= June Sheppard =

British historical geographer

June Alice Sheppard (1928-2016) was a British historical geographer.

==Life==
June Sheppard was born in Purley, Surrey on 24 June 1928. She was educated at Whyteleafe County School for Girls and studied geography at University College, Hull, graduating with an external University of London degree in 1949. Sheppard continued at Hull, gaining her PhD from the University of London in 1956. In May 1953 she was appointed assistant lecturer in geography at Queen Mary College, In 1972 she was made Reader in Geography, and she remained at Queen Mary College until her retirement in 1991. She died in 2016.

==Works==
- The draining of the Hull valley. [Micklegate, Eng.]: East Yorkshire Local History Society, 1958.
- 'East Yorkshire's agricultural labour force in the mid-nineteenth century', Agricultural History Review, Vol. 9, No. 1 (1961), pp. 43–54.
- 'Rural population changes since 1851: three sample studies', The Sociological Review, Vol. 10, No. 1 (1962), p. 81-95.
- The draining of the marshlands of South Holderness and the Vale of York, York: East Yorkshire Local History Society, 1966.
- 'Medieval village planning in Northern England : some evidence from Yorkshire', Journal of Historical Geography, Vol. 2, No. 1 (1976), pp. 3–20.
- The origins and evolution of field and settlement patterns in the Herefordshire Manor of Marden.

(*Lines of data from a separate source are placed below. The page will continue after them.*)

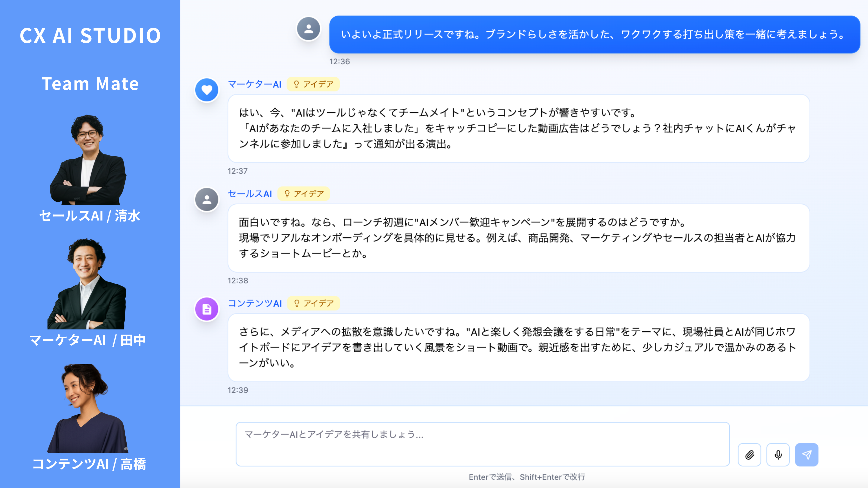Click the gray person avatar beside セールスAI

click(207, 199)
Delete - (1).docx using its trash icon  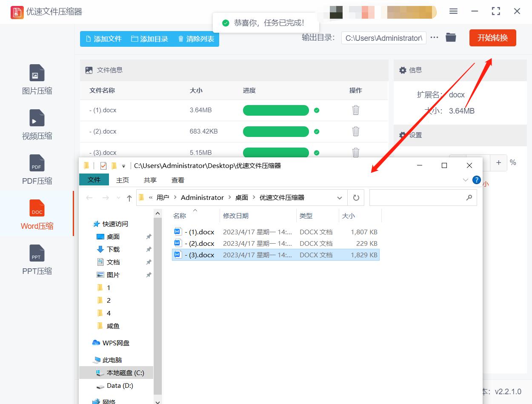click(x=356, y=110)
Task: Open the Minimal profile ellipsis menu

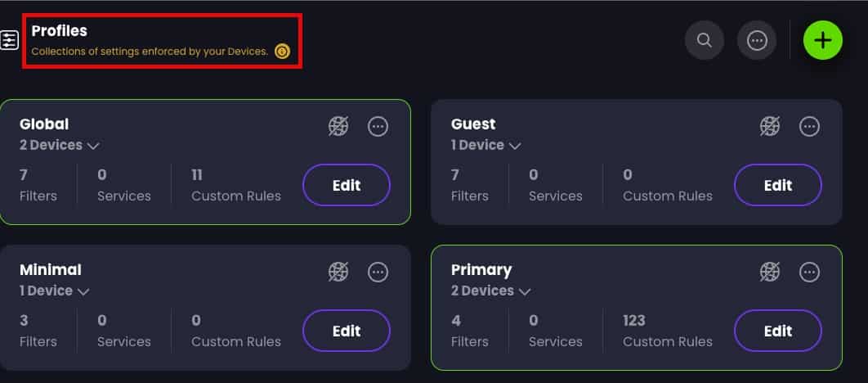Action: pyautogui.click(x=378, y=273)
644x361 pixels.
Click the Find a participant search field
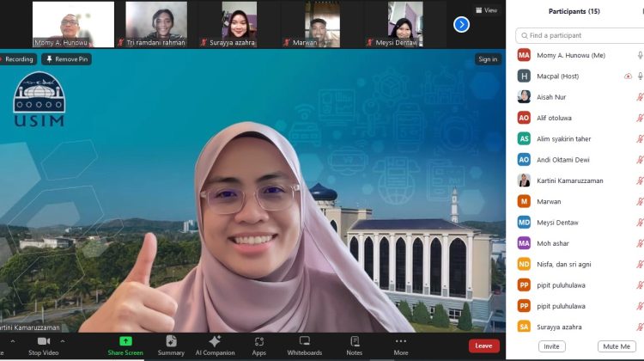580,35
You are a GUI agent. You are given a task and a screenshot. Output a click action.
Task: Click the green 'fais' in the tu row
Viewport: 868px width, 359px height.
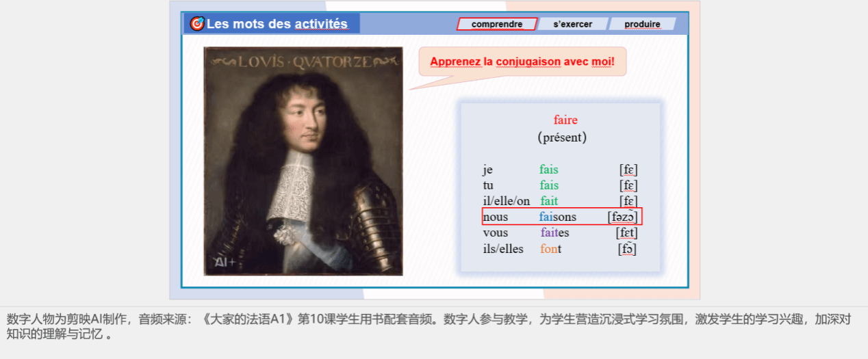click(548, 185)
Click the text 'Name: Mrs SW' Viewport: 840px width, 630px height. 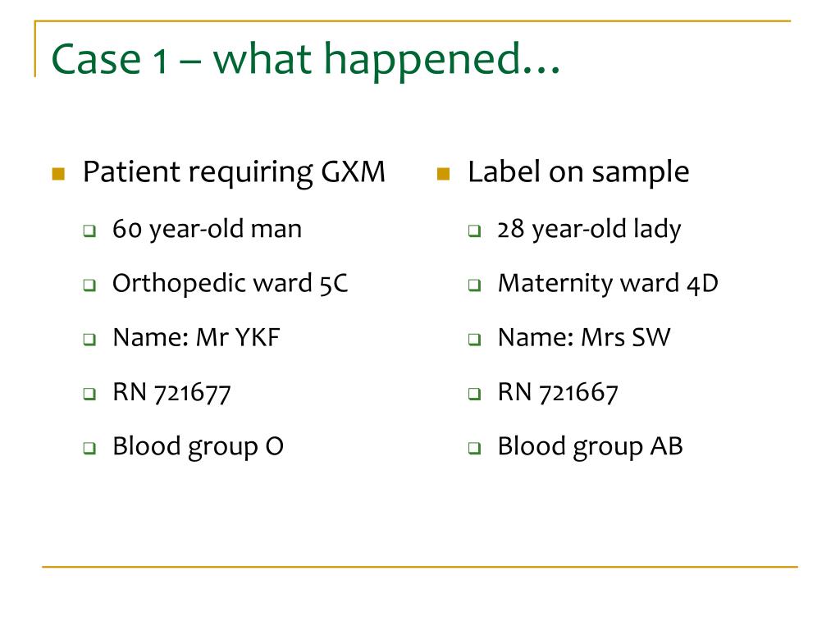pyautogui.click(x=584, y=337)
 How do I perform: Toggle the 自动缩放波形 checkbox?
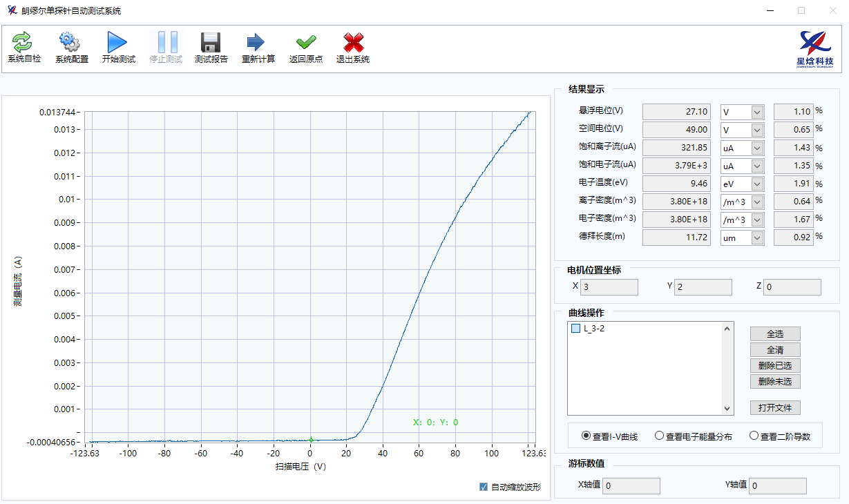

London: Department of Geography, Queen Mary College, 1979.
- 'Small farms in a Sussex weald parish, 1800-60', Agricultural History Review, Vol. 40, No. 2 (1992), pp. 127–141.
- A century of geography : a history of the geography department of East London College (to 1935), Queen Mary College (1935-1989), Queen Mary and Westfield College (1989- ), 1994.
- Brighton's railway workers in the 1850s. Sussex: Sussex Archaeological Collections, 2001.
- The provenance of Brighton's railway workers 1841-1861. 2004.
- 'Agricultural workers in mid nineteenth-century Brighton', Agricultural History Review, Vol. 54, No. 1 (2006), pp. 93–104.